Bu ortamda İran rejimi şu an için rejim güvenliği açısından
koşullarını sağlamlaştırmış durumda. Rejimi devirme hayallerini Washington’da
gören olduğunu bile zannetmiyorum. İsrail, kayıpta bir savaş veriyor. Gazze’de
soykırım ve işgal üzerinden bir kazanım elde etse dahi bu kazanım kayıplarıyla
kıyaslandığında (-ki hatırlatalım 200 gündür hala stratejik açıdan İsrail’in
artı hanesine yazılacak bir kazanım elde edemedi, bol bol kan döktü o kadar-)
herhangi bir olası kazanç devede kulak kalacaktır. İsrail, savaş koşullarında
(insan ve para kaybı) savunma ve saldırı kabiliyetlerini kendi adına daha
bağımsız ve maliyetsiz hale getiremez.
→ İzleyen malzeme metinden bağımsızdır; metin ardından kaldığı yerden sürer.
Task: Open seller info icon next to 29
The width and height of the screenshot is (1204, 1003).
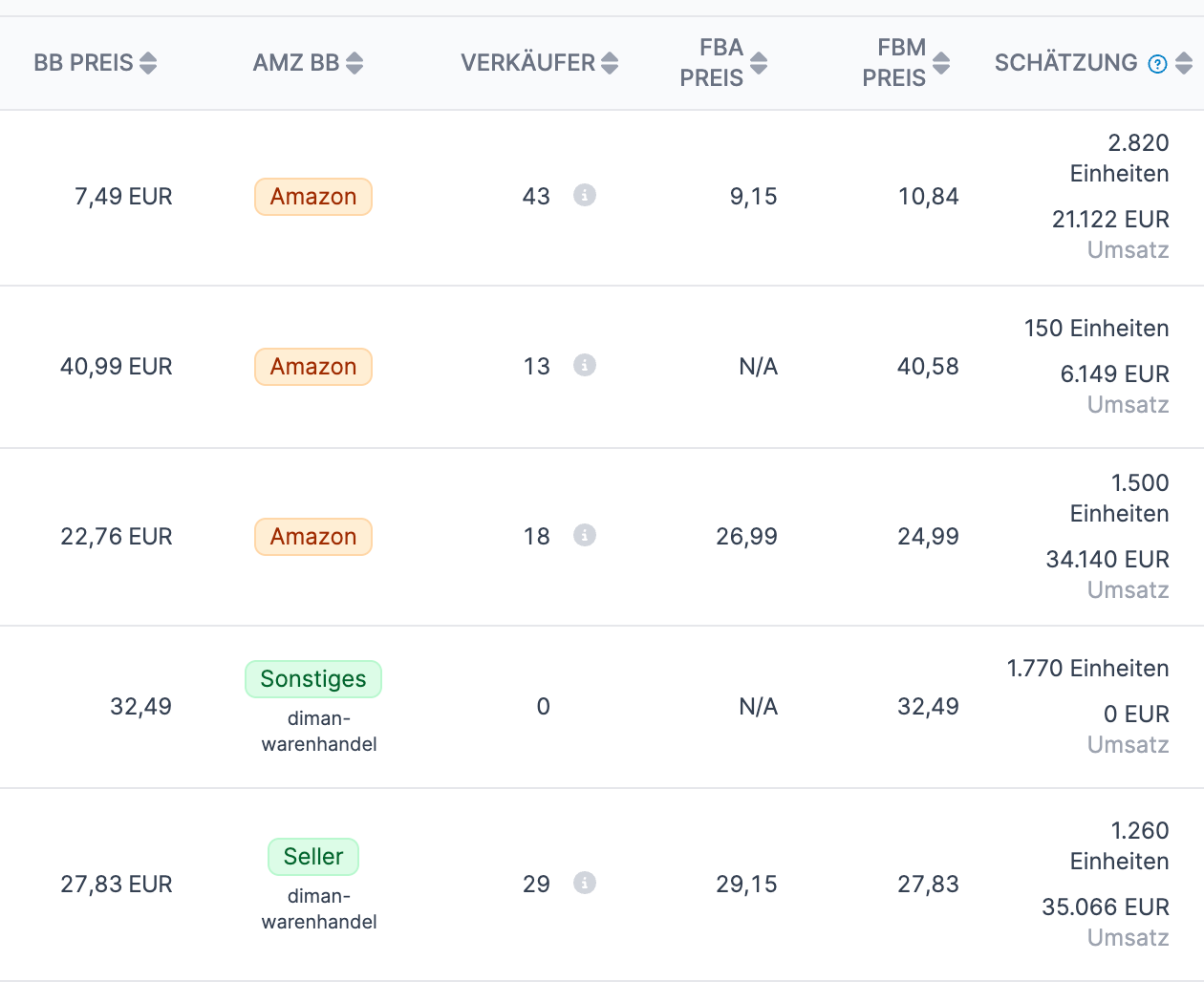Action: point(584,883)
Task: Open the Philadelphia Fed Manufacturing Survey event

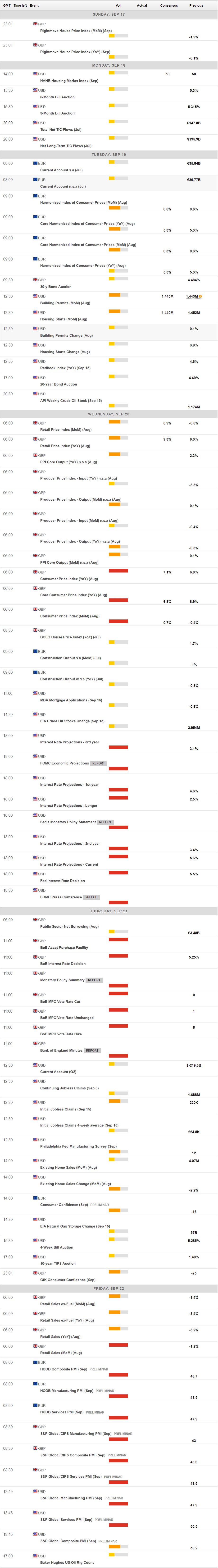Action: pyautogui.click(x=78, y=1146)
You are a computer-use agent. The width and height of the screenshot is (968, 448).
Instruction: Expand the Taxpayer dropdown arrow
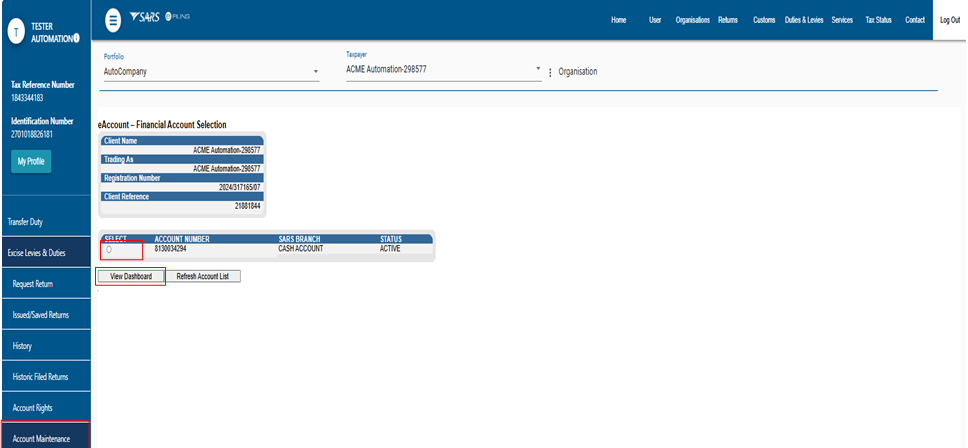tap(538, 71)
Tel Aviv, ABD’nin vekili olarak beyhude
bir İran’ı dengeliyorum mesajı verme ihtiyacına boğulacak. Taktik düzeyde bu
ihtiyaç Lübnan-Suriye-Irak hattında onun-bunun vurulduğu bir ortamı sürekli
kılar ama stratejik seviyede İran’ın daha kazançlı-İsrail’in daha kayıpta
olduğu bir çözümsüzlük noktasında bir tür kapan oluşur. ABD, bu kapana
yakalanmak istememe ve İsrail’in kaybetmesine izin vermeme arasında bocalar,
Biden ne yapsa kimseye yaranamaz. Gazze devam ettikçe Müslüman oylarını, İsrail’in
caydırıcılığı zayıfladıkça İsrail lobisinin oylarını kaybetmeye devam eder.
ABD, elbette, İran’ı olası nasıl dengelerim sorusu üzerinde düşünür. Avrupa dün
havada süzülen İran SİHAlarının Rusya’ya da satıldığını bildiğinden balistik
füze tehdidi vb ile her şeyi birleştirip, bir mucize İran’ı dengelesin diye dua
eder. Artık açıktan bir İbrahim Anlaşmalar silsilesi- Filistin meselesi
hallolmadıkça- mümkün görünmüyor. Ve eğer İran ile gerçekten anlaşılmayacak ise
(revizyonist bir aktör ile anlaşmak bölge için de küresel sistem için de çok
iyi bir şey söylemeyeceğinden, bölge aktörleri Süper İran fikrine soğuk
bakacağından) İran ile tırmanmanın kontrolü konusunda uyum yakalansa bile,
tehlikeli, silahlanmaya açık bir çözümsüzlük hali Ortadoğu’da devam eder. Zaman
ve koşullar bu çözümsüzlüğü İran ve İsrail’in birbirini yıprattığı, ABD ve
İran’ın İran’ın kazançları konusunda anlaşamayacağının kesinleştiği bir yere
doğru evirilse, bir yerlerde denge tekrar kurulur.